Selection:
By R Vaidyanathan
It runs to more than 8,000 pages and it contains is a marvelous set of documents on the Ram Janmabhoomi-Babri case. On the 20th anniversary of the demolition, it is worth looking at some aspects of the judgment delivered by the full bench of the Allahabad High Court in September 2012.
The judgment, which awarded two parts of the disputed land to Hindu groups and one to the Muslim one, is now being contested by the parties in the Supreme Court, but it offers an extraordinary insight in to our culture, history, and civilisational ethos. It dwells at length on Persian sources, German writings, French observations, Urdu literature and, of course, Sanskrit evidence. It deals with archeology, history, linguistics, anthropology, zoology, literature, the puranas, the jataka tales and many other subjects and disciplines.
The sweep of the judgment and the canvas covered is mind-boggling and it makes one proud of our judiciary. This judgment will be quoted discussed and dissected by legal as well as academic experts for several decades.
But we shall not discuss the judgment’s core aspects, and focus instead on what it has to say on our “eminent historians” who were shown to be not so eminent, and their attitudes fairly unacademic.
Many “independent experts”, historians and archeologists appeared on behalf of the Sunni Waqf Board but in the end the special bench of three judges unanimously dismissed the objections raised by them about the ruins of a temple under the demolished structure. It was Justice Sudhir Agarwal who put their claims to judicial scrutiny.
Interestingly many of these “experts” had deposed twice in the court — once before the ASI excavations and another after. Before the excavations they asserted that there was no temple beneath the disputed structure and after it was dug up they began to claim that what was unearthed was a mosque or stupa. Not only that, they found themselves withering under judicial scrutiny in spite of writing signed articles and issuing pamphlets and long public letters.

Given information:
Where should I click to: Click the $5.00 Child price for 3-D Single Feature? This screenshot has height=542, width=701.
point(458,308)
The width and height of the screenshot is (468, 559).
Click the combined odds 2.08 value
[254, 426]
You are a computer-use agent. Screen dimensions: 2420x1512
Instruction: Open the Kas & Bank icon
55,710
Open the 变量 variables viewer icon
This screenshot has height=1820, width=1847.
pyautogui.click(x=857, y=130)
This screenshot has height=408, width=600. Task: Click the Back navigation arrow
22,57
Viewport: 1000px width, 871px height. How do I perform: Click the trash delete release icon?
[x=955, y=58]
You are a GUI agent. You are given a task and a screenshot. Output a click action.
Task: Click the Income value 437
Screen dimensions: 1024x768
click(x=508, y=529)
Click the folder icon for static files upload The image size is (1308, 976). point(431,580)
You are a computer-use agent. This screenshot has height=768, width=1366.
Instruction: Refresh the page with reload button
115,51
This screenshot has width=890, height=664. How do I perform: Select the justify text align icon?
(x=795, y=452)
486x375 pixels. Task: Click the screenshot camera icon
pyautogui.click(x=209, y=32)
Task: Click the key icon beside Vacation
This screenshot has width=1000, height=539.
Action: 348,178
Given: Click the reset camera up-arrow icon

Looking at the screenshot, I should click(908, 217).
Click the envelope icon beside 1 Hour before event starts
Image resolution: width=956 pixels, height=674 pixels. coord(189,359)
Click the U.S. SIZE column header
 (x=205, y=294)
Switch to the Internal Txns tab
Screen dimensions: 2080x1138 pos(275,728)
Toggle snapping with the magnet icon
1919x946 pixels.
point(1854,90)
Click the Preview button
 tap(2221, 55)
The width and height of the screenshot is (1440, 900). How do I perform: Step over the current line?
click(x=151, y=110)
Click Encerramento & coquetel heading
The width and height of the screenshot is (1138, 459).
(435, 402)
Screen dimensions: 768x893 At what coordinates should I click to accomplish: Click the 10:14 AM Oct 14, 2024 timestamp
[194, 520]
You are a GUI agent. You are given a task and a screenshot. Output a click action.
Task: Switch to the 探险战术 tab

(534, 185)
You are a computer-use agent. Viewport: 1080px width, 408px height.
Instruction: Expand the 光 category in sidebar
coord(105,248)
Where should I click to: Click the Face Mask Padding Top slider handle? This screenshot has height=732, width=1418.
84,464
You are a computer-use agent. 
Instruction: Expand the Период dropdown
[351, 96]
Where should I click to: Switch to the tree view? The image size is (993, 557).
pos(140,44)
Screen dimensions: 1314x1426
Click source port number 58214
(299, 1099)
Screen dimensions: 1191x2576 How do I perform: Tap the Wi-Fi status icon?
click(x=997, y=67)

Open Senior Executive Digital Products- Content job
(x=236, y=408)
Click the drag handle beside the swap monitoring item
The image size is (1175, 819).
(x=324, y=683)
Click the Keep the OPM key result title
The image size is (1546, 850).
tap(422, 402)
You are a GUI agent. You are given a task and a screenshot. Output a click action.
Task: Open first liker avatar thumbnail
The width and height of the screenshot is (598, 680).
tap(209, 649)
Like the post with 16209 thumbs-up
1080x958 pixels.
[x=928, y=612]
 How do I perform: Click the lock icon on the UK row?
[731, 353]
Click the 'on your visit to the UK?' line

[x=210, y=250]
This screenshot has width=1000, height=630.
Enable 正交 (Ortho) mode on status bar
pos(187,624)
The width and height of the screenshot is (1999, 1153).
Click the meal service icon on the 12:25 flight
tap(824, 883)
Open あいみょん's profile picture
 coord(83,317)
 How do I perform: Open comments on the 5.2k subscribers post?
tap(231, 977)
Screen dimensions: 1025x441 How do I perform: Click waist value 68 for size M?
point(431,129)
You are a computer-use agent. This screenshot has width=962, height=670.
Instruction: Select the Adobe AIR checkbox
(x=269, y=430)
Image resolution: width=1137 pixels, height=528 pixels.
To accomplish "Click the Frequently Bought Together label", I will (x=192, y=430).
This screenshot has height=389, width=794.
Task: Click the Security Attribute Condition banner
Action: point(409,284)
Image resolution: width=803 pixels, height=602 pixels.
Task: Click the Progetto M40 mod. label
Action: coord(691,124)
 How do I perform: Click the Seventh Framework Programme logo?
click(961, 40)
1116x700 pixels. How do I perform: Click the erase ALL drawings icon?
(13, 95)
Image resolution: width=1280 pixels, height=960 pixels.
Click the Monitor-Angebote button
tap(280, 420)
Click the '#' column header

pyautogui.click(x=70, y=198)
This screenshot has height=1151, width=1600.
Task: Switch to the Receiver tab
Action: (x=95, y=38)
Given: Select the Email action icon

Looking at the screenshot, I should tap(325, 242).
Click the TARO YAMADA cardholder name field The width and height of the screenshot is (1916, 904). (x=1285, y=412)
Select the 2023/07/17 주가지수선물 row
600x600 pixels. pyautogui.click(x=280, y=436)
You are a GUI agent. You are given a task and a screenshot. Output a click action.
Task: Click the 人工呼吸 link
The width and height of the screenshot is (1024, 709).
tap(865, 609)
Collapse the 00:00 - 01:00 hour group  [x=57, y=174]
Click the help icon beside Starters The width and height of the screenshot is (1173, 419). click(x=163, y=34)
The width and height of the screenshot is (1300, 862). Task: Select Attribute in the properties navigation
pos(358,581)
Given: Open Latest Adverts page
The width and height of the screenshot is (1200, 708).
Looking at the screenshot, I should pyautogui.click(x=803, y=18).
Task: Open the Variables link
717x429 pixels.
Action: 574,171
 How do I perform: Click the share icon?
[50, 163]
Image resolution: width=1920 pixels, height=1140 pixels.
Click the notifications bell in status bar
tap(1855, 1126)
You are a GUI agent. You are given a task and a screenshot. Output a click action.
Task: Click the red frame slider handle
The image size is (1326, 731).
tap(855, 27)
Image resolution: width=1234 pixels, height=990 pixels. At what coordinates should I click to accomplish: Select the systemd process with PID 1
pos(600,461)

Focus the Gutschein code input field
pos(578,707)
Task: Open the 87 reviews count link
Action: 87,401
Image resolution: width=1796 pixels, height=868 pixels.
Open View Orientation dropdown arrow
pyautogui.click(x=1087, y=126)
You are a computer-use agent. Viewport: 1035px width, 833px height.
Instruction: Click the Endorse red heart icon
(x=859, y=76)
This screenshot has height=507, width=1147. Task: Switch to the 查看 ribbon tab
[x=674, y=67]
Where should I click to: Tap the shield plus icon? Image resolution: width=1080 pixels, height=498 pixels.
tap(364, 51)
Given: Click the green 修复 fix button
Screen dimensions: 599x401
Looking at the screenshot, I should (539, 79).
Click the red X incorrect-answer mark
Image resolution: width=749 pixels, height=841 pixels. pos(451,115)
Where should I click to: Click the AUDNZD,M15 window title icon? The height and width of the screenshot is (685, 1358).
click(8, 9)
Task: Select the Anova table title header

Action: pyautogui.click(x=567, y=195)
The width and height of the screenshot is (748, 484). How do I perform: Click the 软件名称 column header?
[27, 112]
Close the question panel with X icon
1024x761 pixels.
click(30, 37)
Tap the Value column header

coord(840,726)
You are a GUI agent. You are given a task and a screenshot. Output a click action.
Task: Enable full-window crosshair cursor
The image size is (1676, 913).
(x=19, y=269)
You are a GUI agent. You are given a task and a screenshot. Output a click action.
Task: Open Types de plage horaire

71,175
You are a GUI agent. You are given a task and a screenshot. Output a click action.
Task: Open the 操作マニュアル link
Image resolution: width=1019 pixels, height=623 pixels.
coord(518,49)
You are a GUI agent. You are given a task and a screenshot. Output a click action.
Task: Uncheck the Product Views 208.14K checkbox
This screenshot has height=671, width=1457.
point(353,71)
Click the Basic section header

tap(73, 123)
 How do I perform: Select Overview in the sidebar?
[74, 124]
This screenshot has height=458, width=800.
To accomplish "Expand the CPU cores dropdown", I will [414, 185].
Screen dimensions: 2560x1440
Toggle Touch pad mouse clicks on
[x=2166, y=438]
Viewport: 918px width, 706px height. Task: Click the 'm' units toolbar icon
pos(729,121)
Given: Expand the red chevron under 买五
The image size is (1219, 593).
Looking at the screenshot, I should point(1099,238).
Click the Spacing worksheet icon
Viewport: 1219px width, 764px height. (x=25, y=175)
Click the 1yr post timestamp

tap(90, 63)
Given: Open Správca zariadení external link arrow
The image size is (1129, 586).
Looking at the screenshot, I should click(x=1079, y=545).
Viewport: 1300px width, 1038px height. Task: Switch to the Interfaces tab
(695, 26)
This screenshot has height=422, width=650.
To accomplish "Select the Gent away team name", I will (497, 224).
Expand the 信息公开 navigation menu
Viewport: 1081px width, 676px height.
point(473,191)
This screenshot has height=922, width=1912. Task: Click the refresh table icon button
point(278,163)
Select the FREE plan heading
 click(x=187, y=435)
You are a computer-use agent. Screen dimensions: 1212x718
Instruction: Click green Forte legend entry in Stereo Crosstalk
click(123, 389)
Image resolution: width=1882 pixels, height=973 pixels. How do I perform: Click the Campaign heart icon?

Set tasks:
1. In the piece on the Ram Janmabhoomi-Babri judgment, rewrite the paragraph beginning "The judgment, which awarded two parts" as a bulleted list that keeps its main facts.
2. Using the piece on the Ram Janmabhoomi-Babri judgment, decide whether each statement agrees with it. Answer yes or no and quote the deciding words.
(a) The three-judge special bench was divided on the objections about temple ruins under the demolished structure.
(b) Many of the experts gave testimony in court both before and after the ASI excavations.
(c) The judgment is shorter than 5,000 pages.

Task-by-task results:
1.
- Two parts of the disputed land went to Hindu groups and one to the Muslim group.
- The parties are now contesting the judgment in the Supreme Court.
- It gives extraordinary insight into culture, history, and civilisational ethos.
- It draws at length on Persian sources, German writings, French observations, Urdu literature, and Sanskrit evidence.
- It covers archeology, history, linguistics, anthropology, zoology, literature, the puranas, the jataka tales, and many other subjects.

2.
(a) No: "the special bench of three judges unanimously dismissed the objections raised by them about the ruins of a temple under the demolished structure"
(b) Yes: "many of these “experts” had deposed twice in the court — once before the ASI excavations and another after"
(c) No: "It runs to more than 8,000 pages"